Ces manifestations publiques, qui ont souvent connu des épisodes violents, ont vraiment mis à mal notre vie en communauté. Elles ont touché tout le monde, mais surtout les moins favorisés. Sainte Thérèse n’est pas le Cap Est.
Nous ne vivons pas dans une démocratie parfaite, mais j’invite ce qui ne l’ont pas encore fait à vivre quelques années dans une belle dictature (Arabie saoudite, Chine, Russie, Azerbaïdjan, Nicaragua…). Faites en l’expérience. Vous verrez les CRS et votre liberté d’expression différemment.
Enfin, on ne peut pas exiger le respect de nos droits, espérer des services publics dignes et collectivement autant manquer à nos devoirs. Cela va bien au delà du vote. C’est le médecin qui n’accepte que le cash, l’employé municipal qui se sert aux services techniques, le prof qui dit qu’il travaille trop mais a le temps de donner des cours privés, l’organisateur de soirées qui aménage un coffre de voiture pour y déposer les armes de ses invités, le jobeur qui ne veut pas être déclaré, l’élu qui ne remplit pas sa déclaration de patrimoine, le patron qui ne paie pas son URSSAF, les coffee shop à ciel ouvert devant chaque station, la délinquance routière avec la disparition des radars, l’artisan qui jette ses déchets de chantier dans la nature, ou mieux faire le seul carnaval du monde en plein covid…
Toutes ces entorses aux règles arrangent un peu tout le monde, au besoin se justifie par « Péyi’a cé ta nou », donnent sa saveur bando au péyi. Mais à quel coût?

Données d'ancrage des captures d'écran

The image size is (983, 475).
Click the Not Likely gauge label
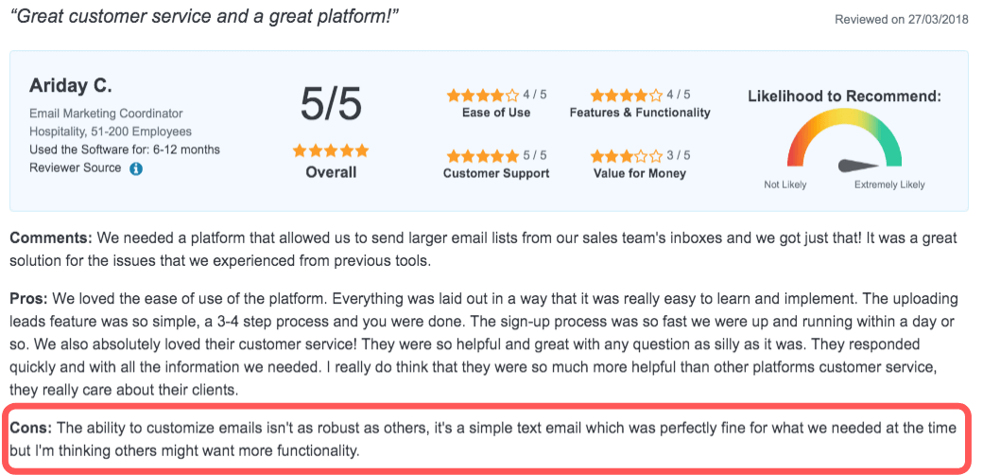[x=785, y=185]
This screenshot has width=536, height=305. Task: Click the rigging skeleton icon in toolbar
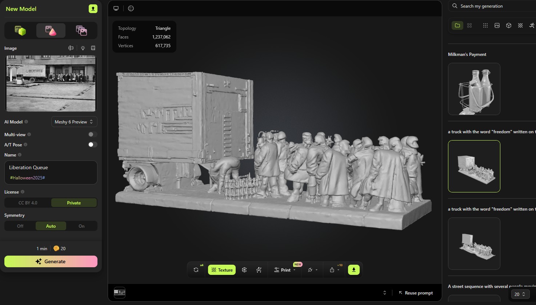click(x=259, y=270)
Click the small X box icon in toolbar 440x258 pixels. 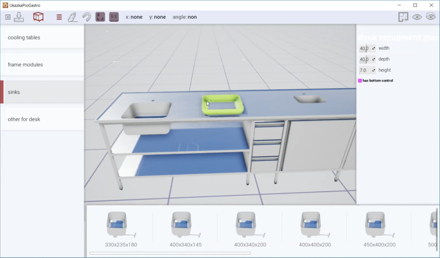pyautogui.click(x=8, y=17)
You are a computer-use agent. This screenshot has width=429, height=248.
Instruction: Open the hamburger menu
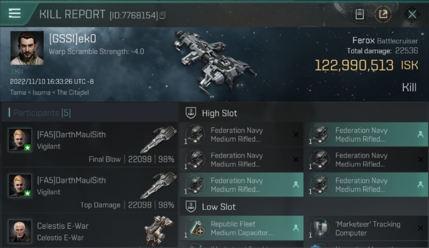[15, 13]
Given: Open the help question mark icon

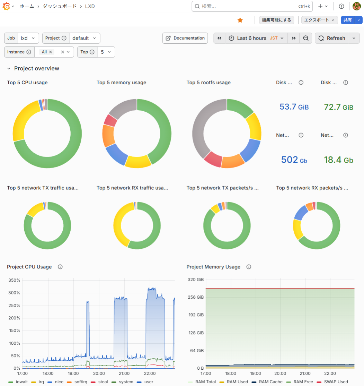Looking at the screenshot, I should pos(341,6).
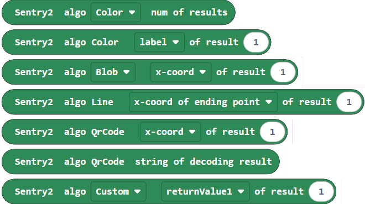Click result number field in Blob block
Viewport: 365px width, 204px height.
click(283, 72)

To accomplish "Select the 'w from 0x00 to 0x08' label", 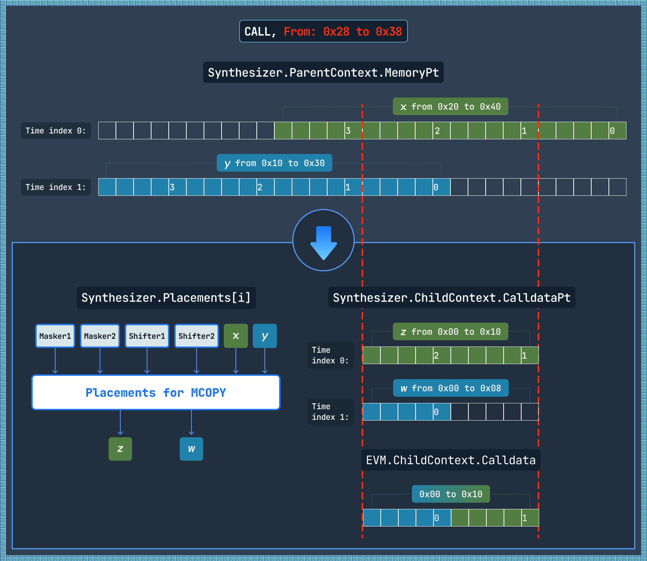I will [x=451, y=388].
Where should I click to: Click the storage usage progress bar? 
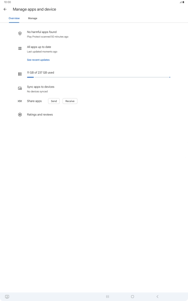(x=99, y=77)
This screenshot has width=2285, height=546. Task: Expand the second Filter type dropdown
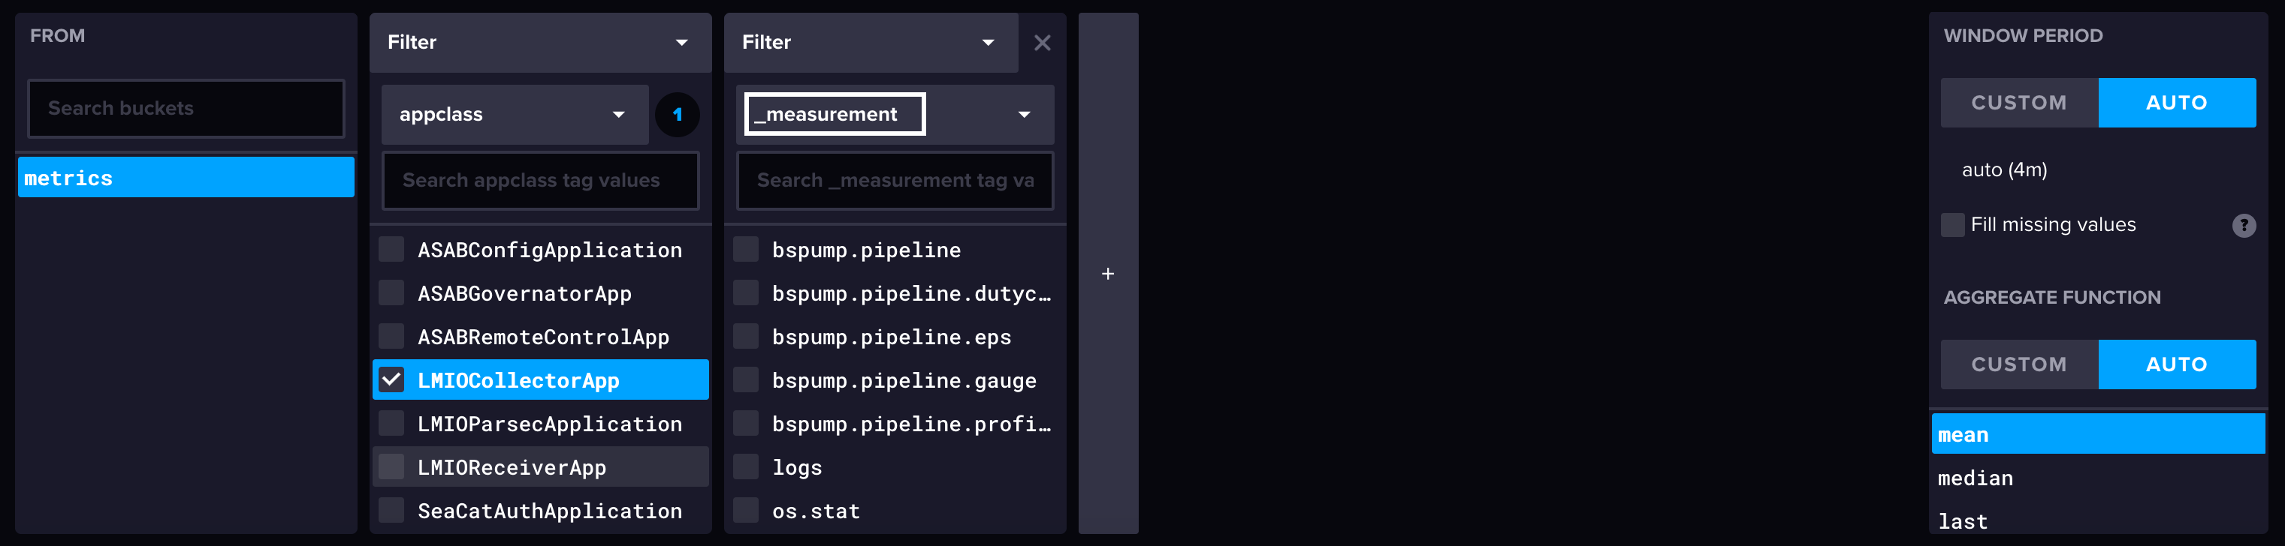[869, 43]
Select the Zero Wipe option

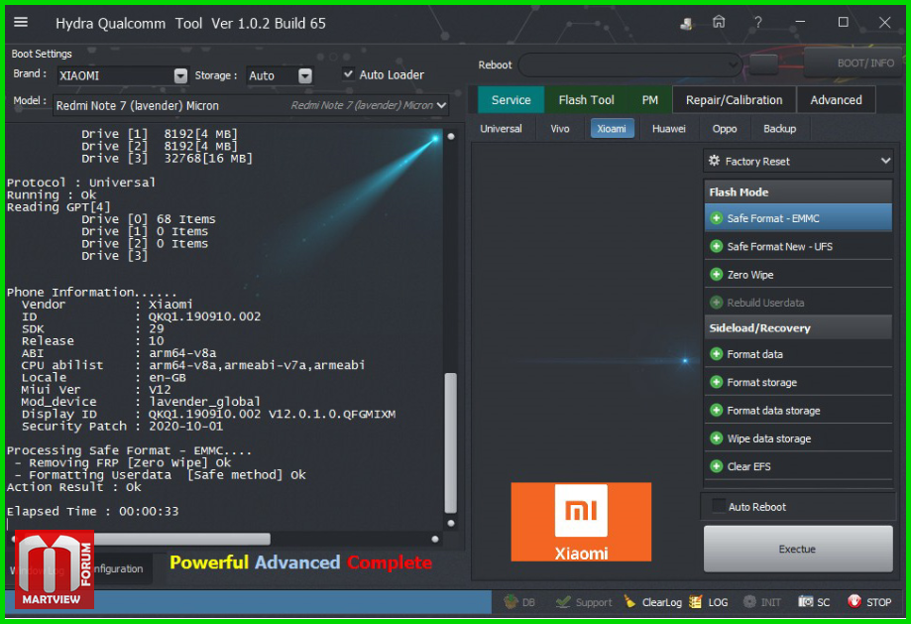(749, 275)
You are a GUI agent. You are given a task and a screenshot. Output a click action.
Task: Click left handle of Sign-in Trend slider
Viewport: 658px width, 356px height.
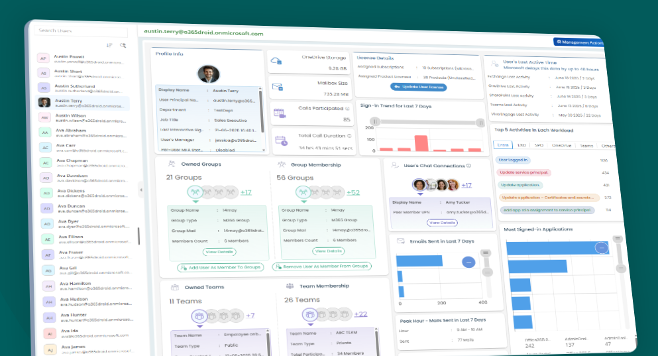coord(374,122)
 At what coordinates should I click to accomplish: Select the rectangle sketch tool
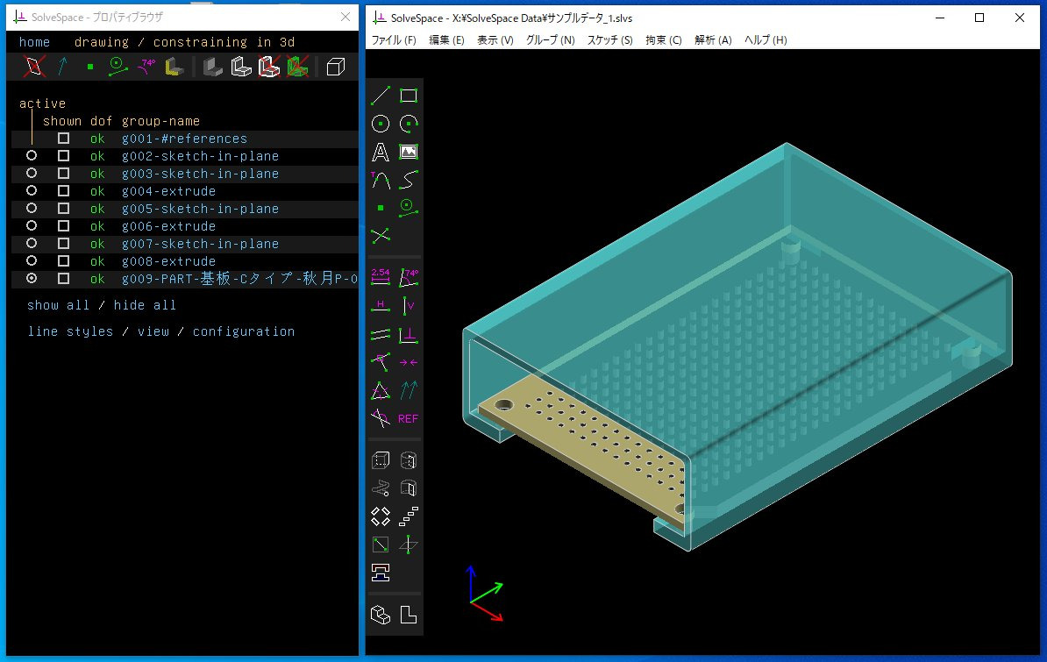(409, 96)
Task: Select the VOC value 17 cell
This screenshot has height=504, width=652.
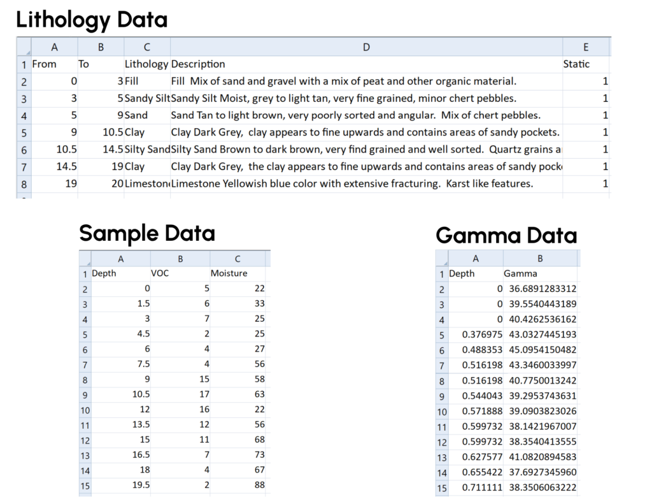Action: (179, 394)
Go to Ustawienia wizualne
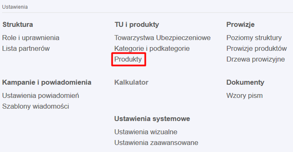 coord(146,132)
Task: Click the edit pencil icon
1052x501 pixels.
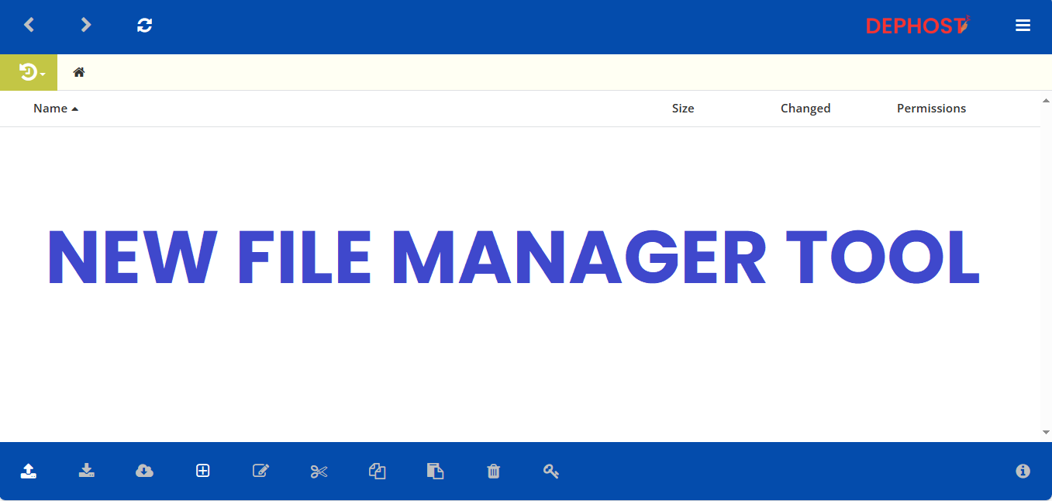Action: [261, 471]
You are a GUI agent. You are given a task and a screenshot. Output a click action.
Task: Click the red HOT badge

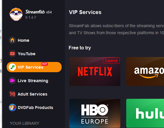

§ Consigne
Poursuivez l'extrait sur les entorses aux règles et la vie en communauté en reprenant après sa dernière phrase.

§ Résultat
Avec nos modes de consommation capitalistes occidentaux, la débrouillardise martiniquaise a perdu ses garde-fous et s’est muée en une société anarchique et auto-destructrice. Elle est aussi l’arbre qui cache la misère. Derrière les chiffres de la pauvreté se cachent aussi bien le smicard, la retraitée ou la mère célibataire qui eux galèrent pour manger que le ptit dealer ou le gros jobeur qui roule en Audi et flambe en clubs. Personne ne nous met sous le nez les chiffres de la consommation d’une population dite pauvre comme la nôtre: kg de viande consommé annuellement/habitant (versus l’hexagone), le nombre de bouteilles de champagne consommées/habitant, abonnement canal+, bijoux ou le ratio nombre de voitures neuves achetées/ nombre total de voitures vendues, etc…
En réalité, certains se plaignent boudin plein, zyé sek. Et les plus malheureux sont probablement les moins audibles. Ils sont trop occupés à survivre par le fruit de leur travail dans des conditions de vie toujours plus difficiles, sans voiture, sans bières fraiches, sans tambours, sans t.shirt rouge-vert-noir. Juste survivre.
C’est cette image détestable qu’on donne à la jeunesse désoeuvrée, à nos voisins et à l’Etat.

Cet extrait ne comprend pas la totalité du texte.